_WHAT TO WORK ON:_ Starting at the line that has "Viewport: 1389px width, 868px height." and running through the last line, write those lines out again with "Table of Contents" swapped for "Contents List" and nothing else altered. Don't include the pictures.

(Recorded data)
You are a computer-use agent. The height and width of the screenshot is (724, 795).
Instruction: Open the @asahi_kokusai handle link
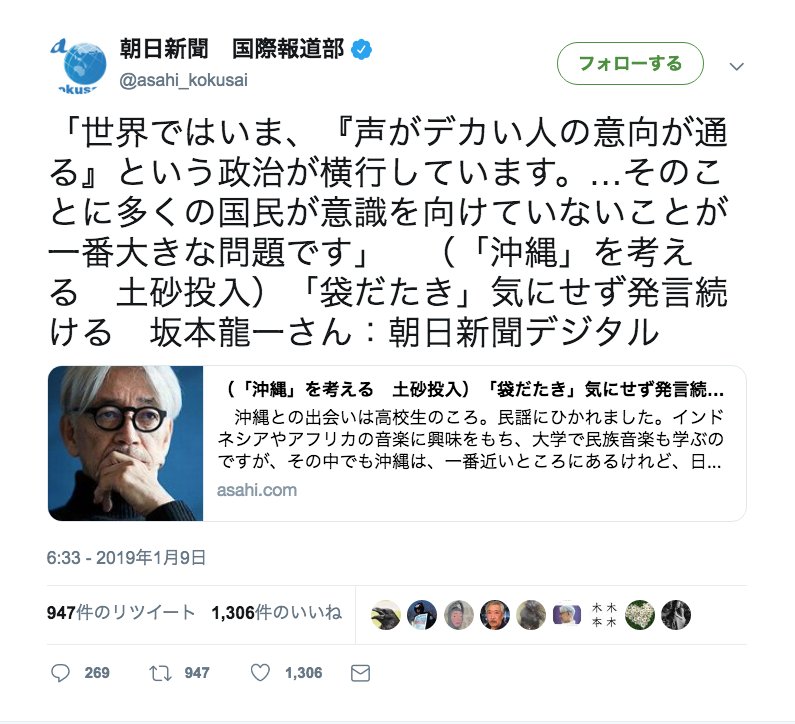point(184,80)
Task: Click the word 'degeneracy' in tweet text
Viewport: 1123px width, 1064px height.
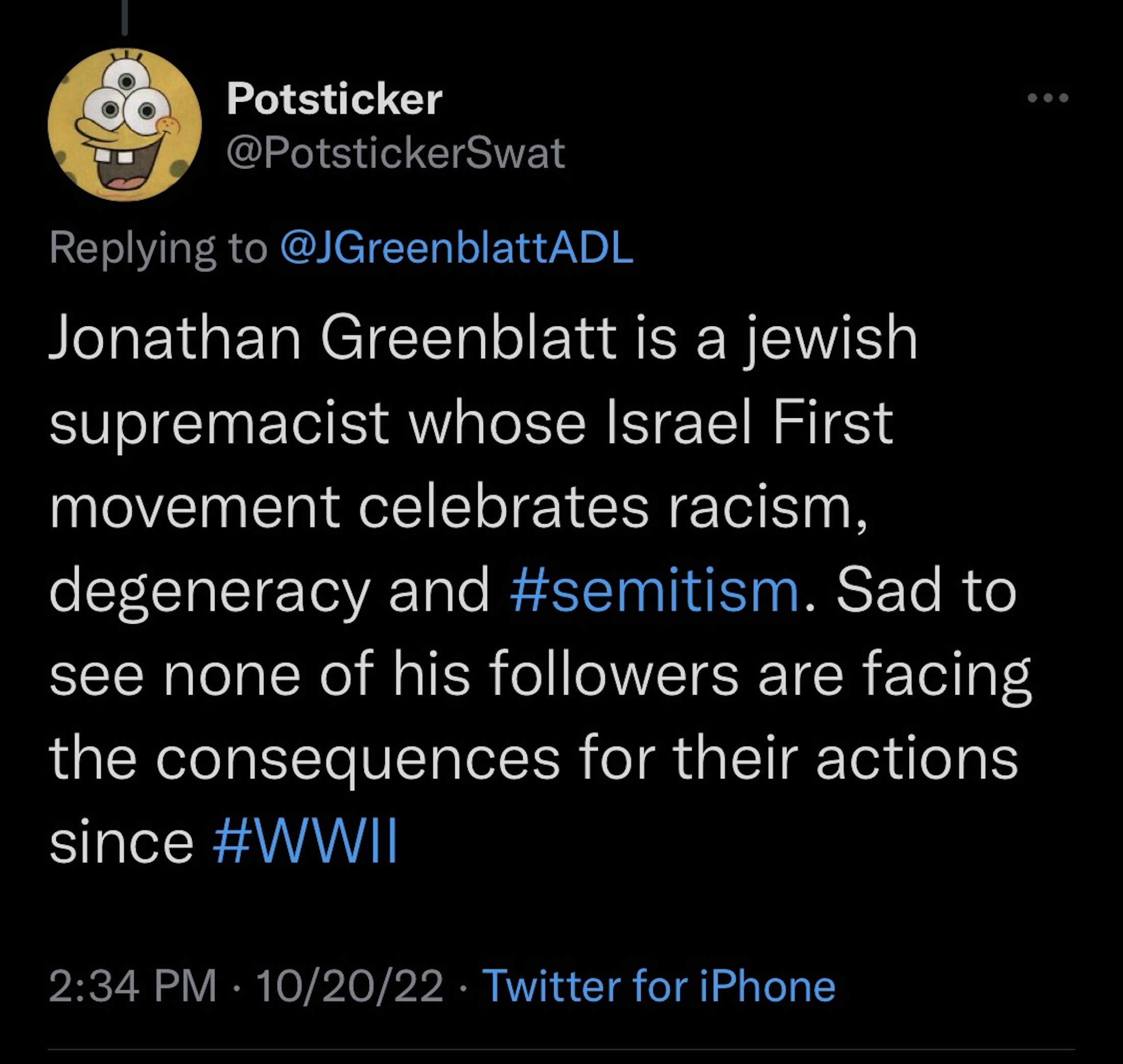Action: point(209,592)
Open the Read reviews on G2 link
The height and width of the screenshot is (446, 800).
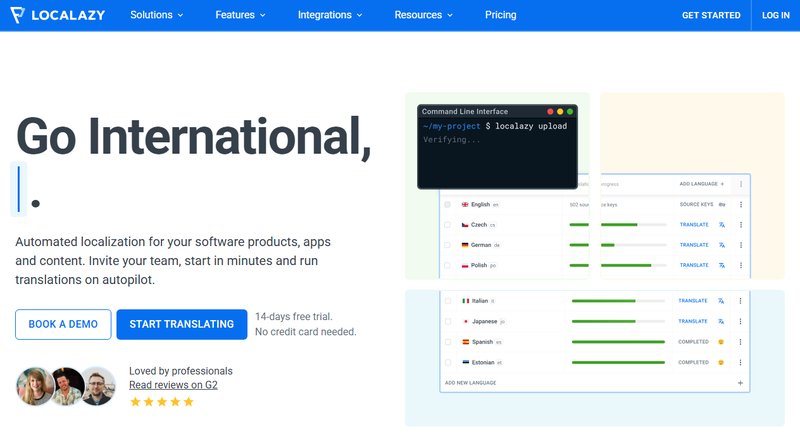pyautogui.click(x=172, y=385)
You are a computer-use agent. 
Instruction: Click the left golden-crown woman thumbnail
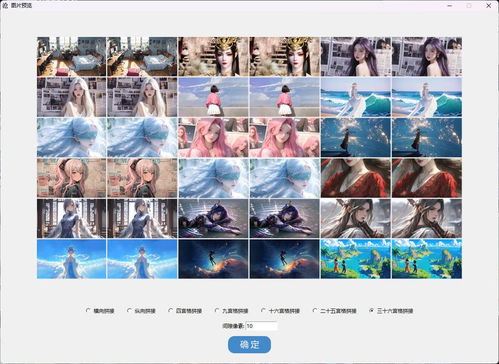pos(213,56)
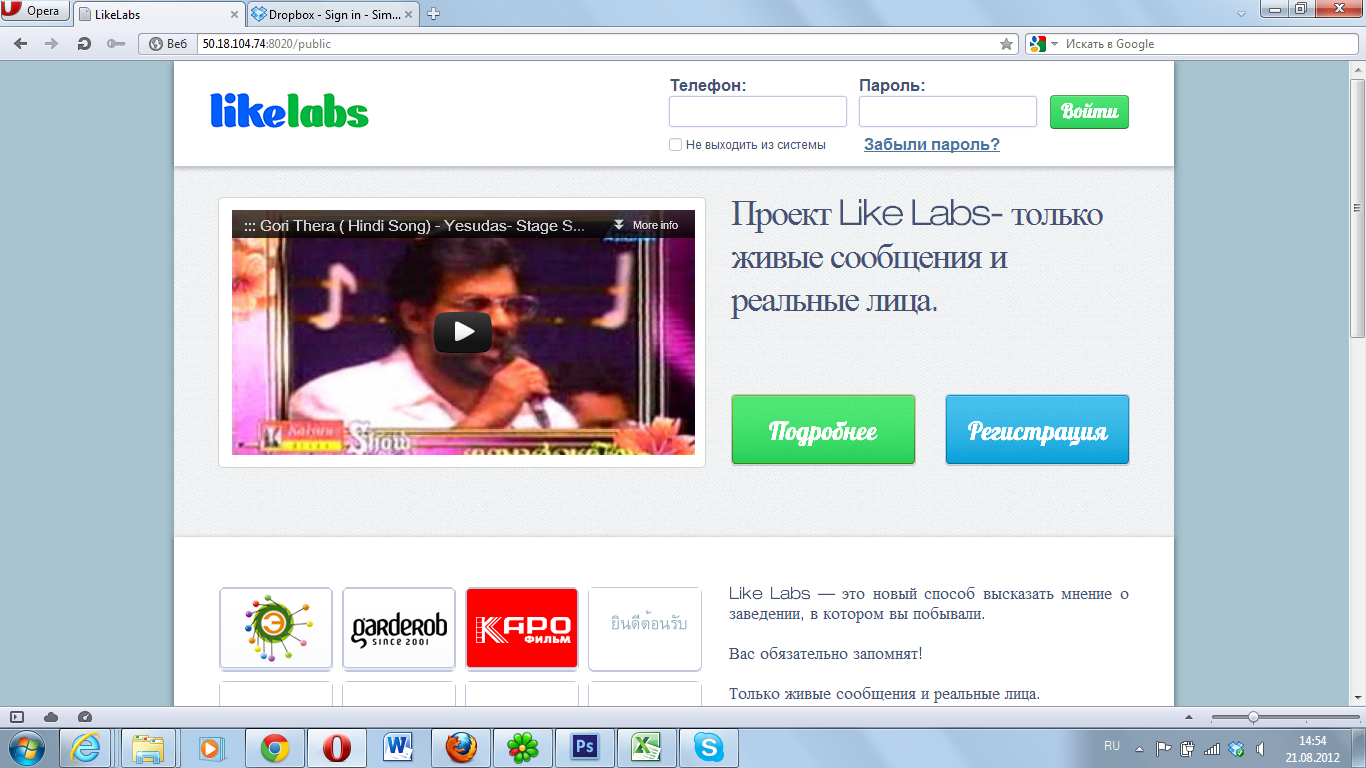Open the Opera main menu button

tap(34, 12)
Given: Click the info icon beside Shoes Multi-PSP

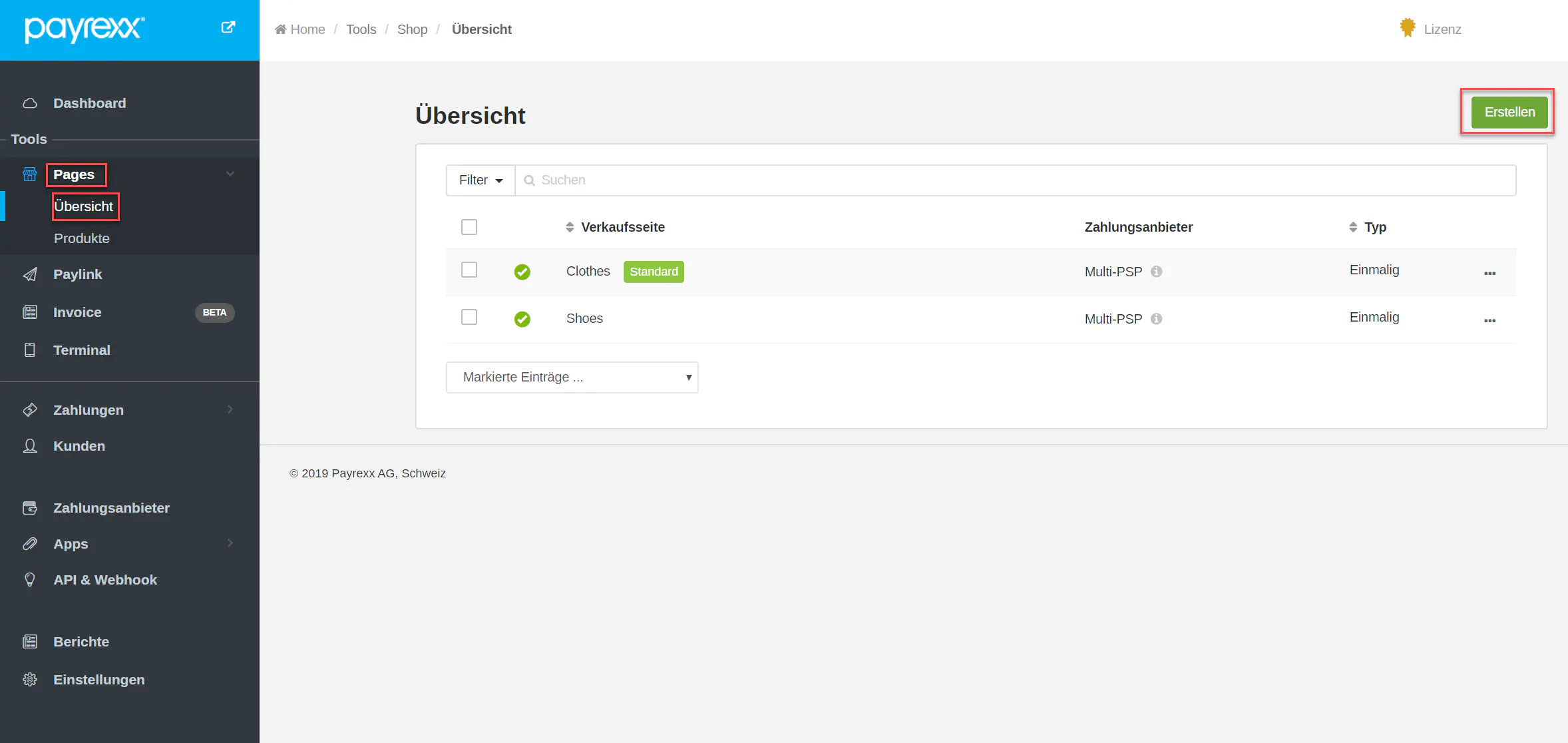Looking at the screenshot, I should pos(1157,319).
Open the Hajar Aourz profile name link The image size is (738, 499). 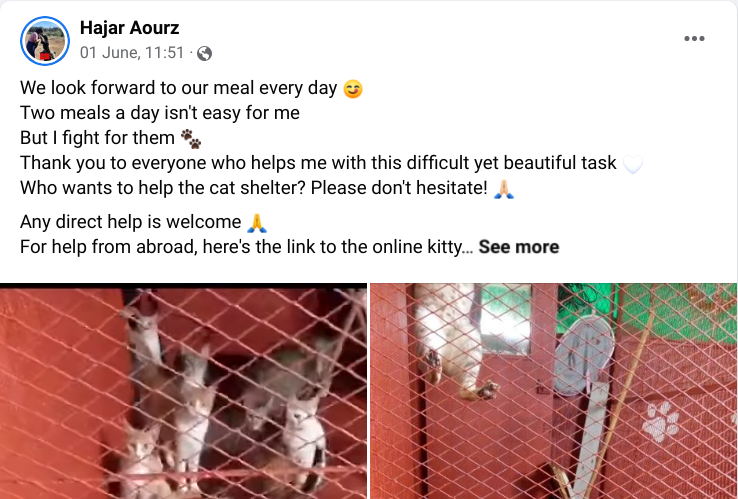[129, 28]
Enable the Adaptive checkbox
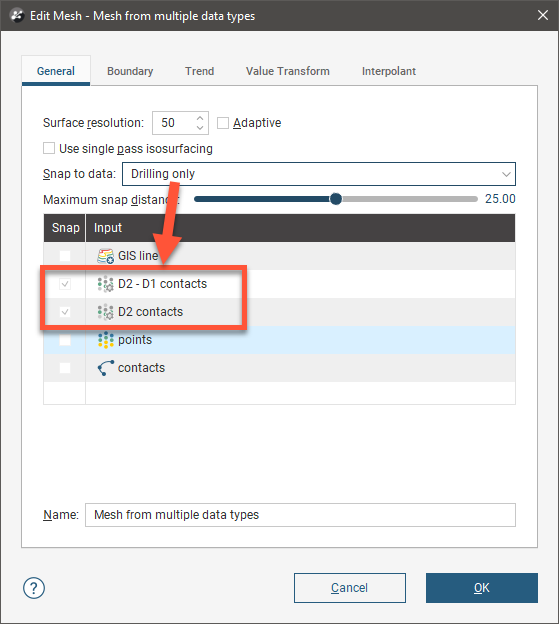 pos(223,123)
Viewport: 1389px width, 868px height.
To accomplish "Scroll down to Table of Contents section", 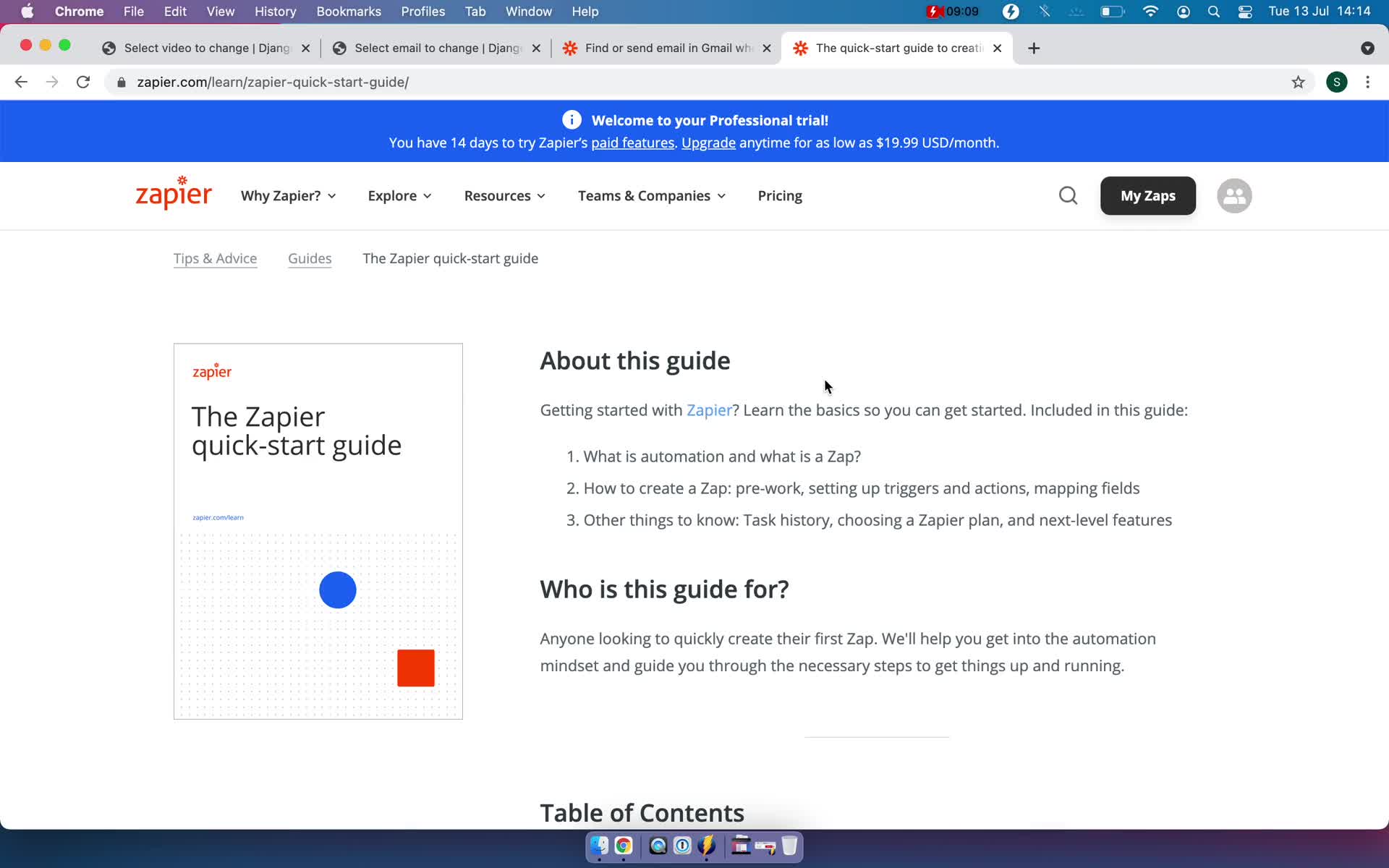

_ANSWER TO THIS TASK:_
Viewport: 1389px width, 868px height.
To accomplish "Scroll down to Contents List section", 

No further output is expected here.